_Exercise goal_
Give a bare count of the lines with "will" in the material below.
---------- Data under study
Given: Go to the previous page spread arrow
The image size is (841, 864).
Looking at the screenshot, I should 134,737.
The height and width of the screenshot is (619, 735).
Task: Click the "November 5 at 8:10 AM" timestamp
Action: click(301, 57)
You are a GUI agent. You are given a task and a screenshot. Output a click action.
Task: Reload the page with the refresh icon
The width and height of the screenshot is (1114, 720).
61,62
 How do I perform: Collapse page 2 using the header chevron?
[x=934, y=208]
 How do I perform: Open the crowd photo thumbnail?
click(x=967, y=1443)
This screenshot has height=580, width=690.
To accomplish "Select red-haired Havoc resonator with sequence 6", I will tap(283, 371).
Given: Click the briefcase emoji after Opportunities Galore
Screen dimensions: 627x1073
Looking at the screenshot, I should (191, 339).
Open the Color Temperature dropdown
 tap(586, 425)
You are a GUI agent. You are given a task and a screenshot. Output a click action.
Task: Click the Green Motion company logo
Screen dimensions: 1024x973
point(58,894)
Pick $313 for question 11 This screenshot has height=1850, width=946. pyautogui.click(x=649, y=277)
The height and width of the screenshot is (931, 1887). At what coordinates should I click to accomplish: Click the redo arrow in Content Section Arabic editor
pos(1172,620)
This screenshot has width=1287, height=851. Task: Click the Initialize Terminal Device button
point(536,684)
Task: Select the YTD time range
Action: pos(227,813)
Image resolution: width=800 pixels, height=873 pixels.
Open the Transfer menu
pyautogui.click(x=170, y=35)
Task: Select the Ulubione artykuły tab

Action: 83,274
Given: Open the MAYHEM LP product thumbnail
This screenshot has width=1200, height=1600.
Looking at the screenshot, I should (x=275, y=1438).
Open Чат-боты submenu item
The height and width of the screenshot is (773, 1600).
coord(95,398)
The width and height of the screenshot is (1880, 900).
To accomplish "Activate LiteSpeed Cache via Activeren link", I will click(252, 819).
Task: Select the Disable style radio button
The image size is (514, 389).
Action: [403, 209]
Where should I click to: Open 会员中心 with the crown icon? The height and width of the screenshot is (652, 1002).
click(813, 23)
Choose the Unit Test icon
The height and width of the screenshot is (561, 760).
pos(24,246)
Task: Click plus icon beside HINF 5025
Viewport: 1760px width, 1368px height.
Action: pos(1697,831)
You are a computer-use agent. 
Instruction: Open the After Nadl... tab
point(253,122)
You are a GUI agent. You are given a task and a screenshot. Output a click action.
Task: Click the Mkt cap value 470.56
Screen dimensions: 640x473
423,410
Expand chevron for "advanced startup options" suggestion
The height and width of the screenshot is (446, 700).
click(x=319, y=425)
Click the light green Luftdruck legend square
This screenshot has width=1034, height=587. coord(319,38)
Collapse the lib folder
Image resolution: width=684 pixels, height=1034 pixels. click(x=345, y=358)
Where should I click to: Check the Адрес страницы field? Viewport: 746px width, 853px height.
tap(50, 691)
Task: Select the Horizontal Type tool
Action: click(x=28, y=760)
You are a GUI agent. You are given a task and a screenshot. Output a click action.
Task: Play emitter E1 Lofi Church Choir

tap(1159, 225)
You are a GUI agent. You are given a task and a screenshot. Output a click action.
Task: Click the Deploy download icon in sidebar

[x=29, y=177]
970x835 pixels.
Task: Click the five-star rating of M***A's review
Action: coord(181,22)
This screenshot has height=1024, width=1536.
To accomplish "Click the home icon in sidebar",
--------------------
_Exercise solution_
2